Among the records below, find each line containing the word "agent" and copy it.

** The input follows **

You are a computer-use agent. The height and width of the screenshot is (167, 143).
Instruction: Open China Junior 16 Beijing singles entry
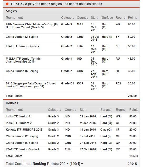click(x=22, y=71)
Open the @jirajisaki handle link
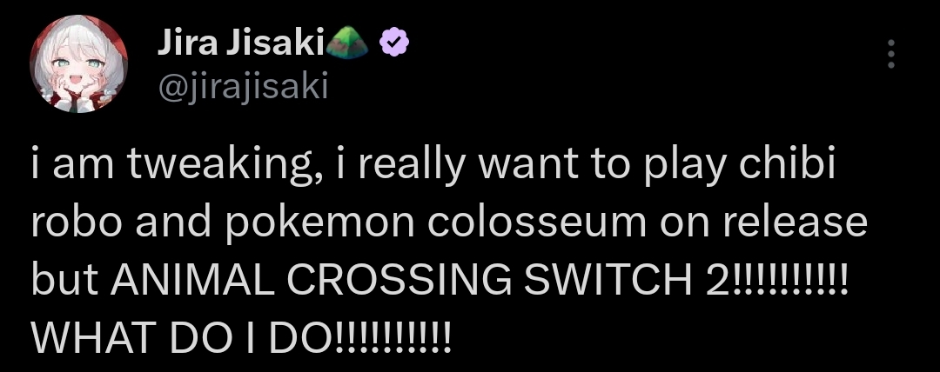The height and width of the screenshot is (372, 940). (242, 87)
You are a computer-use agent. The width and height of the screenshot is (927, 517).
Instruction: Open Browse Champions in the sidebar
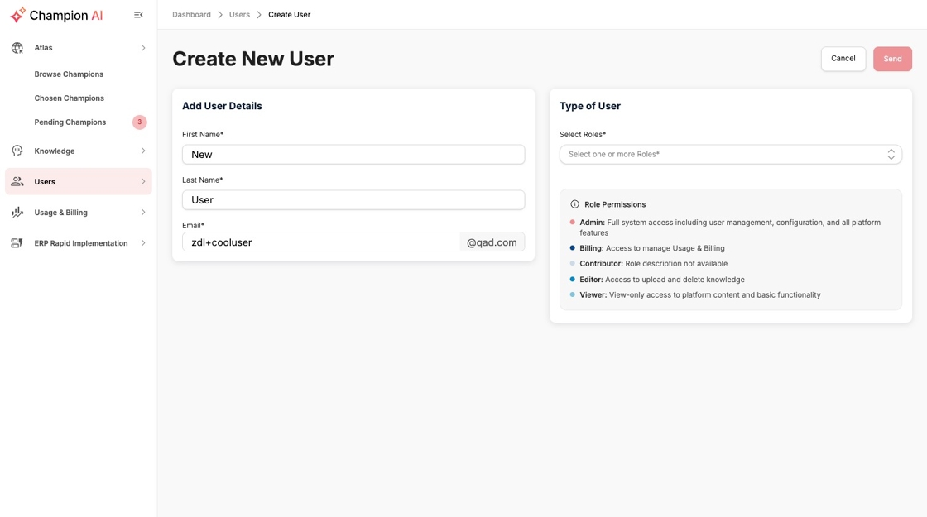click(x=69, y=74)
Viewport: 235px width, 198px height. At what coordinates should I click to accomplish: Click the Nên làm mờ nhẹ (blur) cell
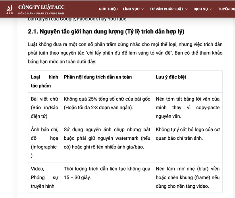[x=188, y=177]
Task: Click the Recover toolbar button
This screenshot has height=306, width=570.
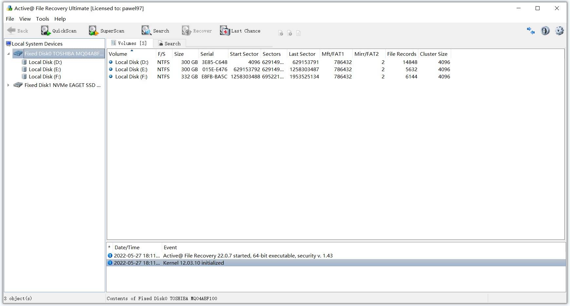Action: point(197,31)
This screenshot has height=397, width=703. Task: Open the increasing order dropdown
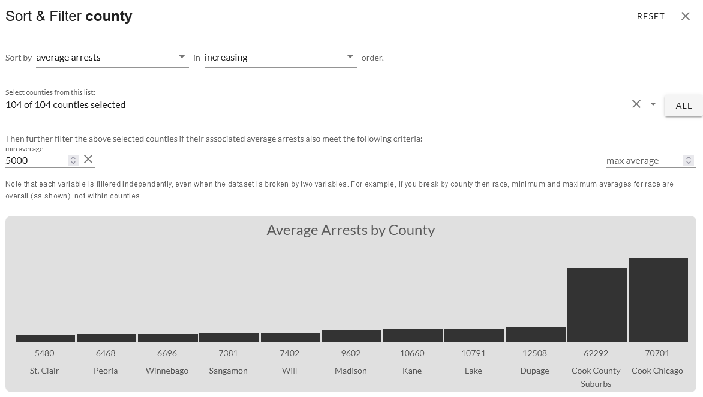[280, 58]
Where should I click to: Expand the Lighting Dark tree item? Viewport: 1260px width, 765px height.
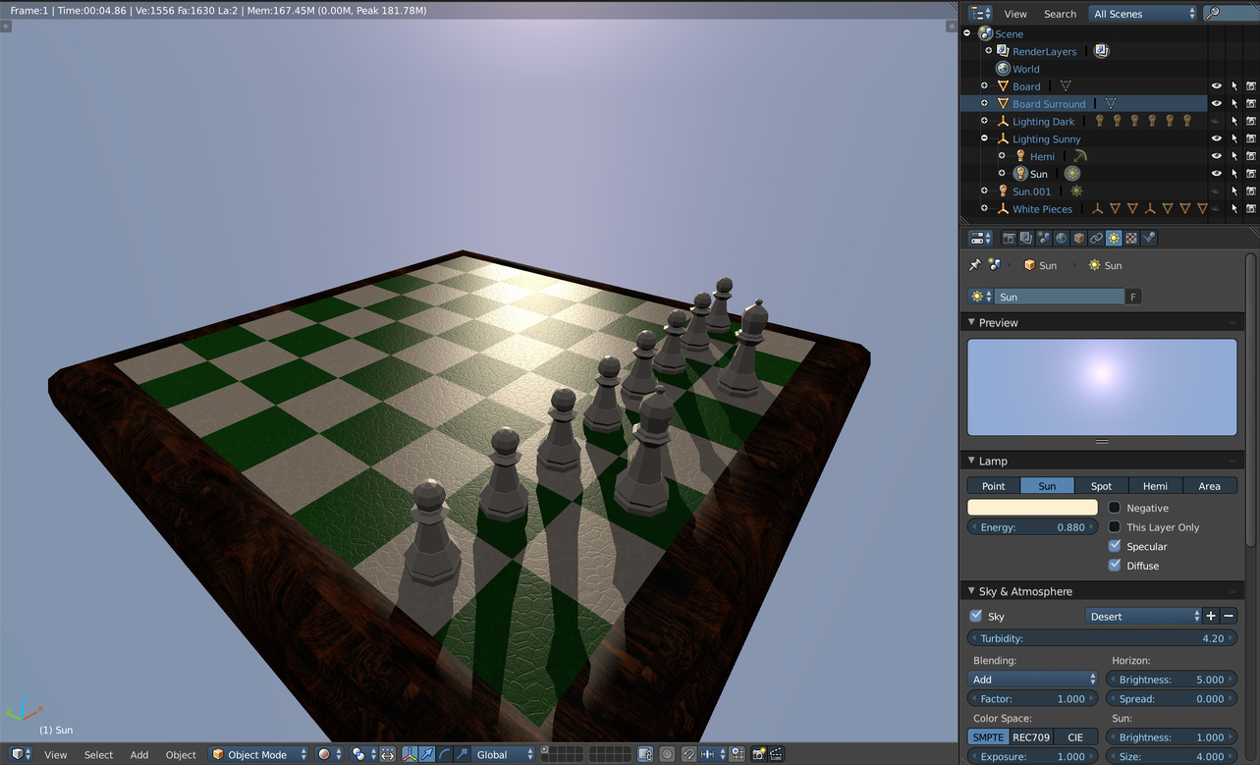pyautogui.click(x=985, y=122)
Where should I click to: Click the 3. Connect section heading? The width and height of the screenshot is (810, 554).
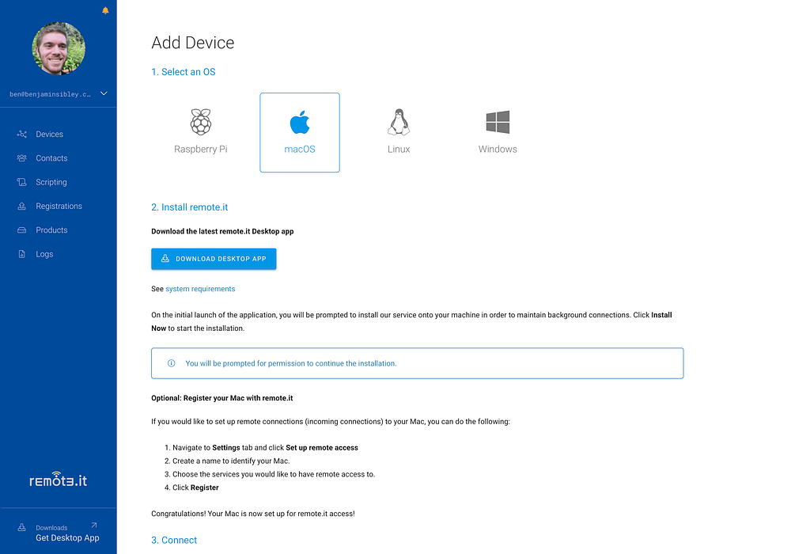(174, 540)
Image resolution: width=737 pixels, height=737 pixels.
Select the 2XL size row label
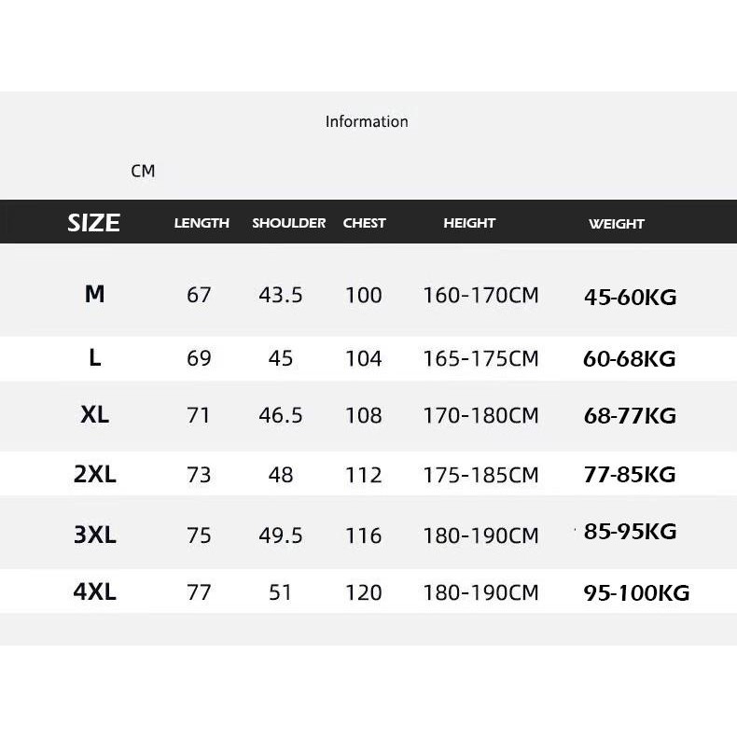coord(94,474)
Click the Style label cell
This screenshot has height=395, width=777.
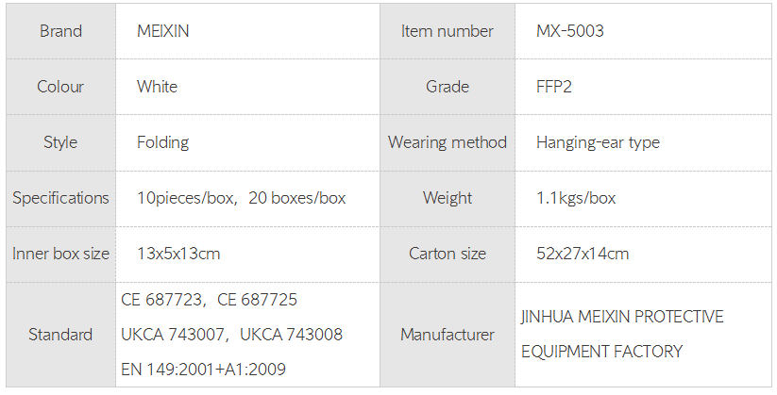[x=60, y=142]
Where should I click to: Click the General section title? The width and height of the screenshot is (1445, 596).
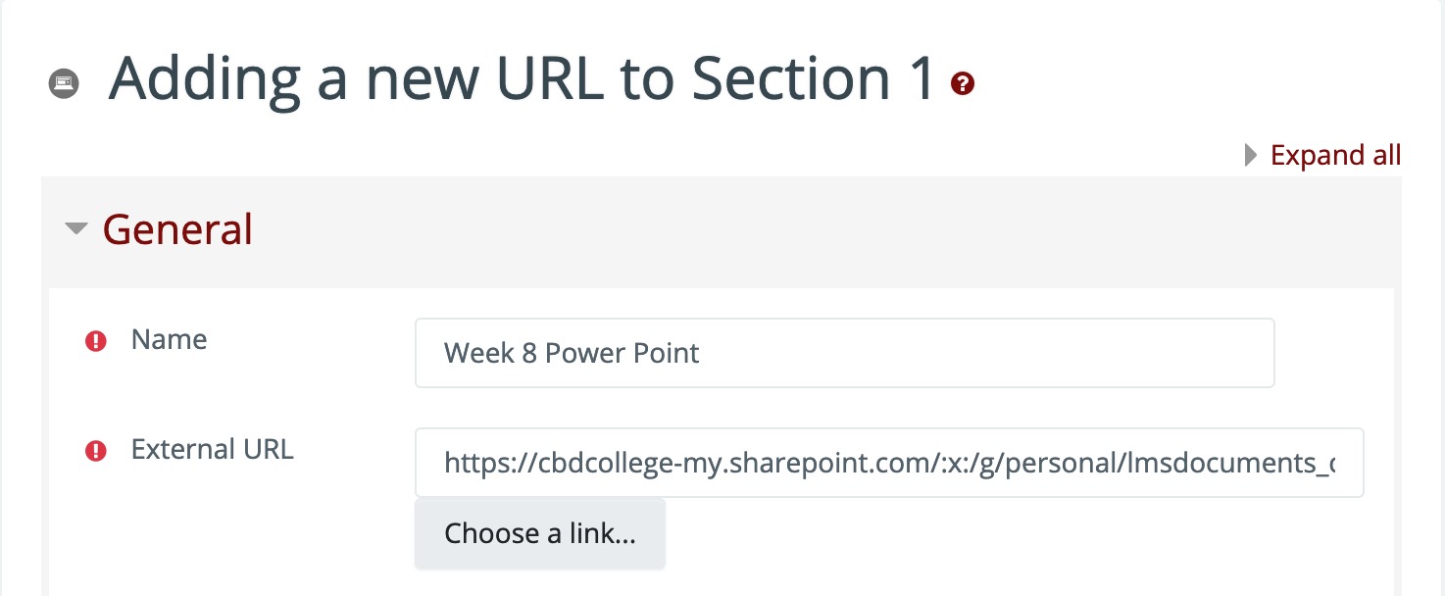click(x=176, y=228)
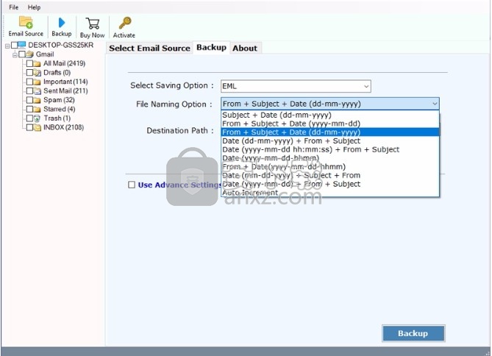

** End of The input **

_Response area_
You are a computer-use agent. The height and width of the screenshot is (167, 143).
You are a computer-use agent. The width and height of the screenshot is (927, 517).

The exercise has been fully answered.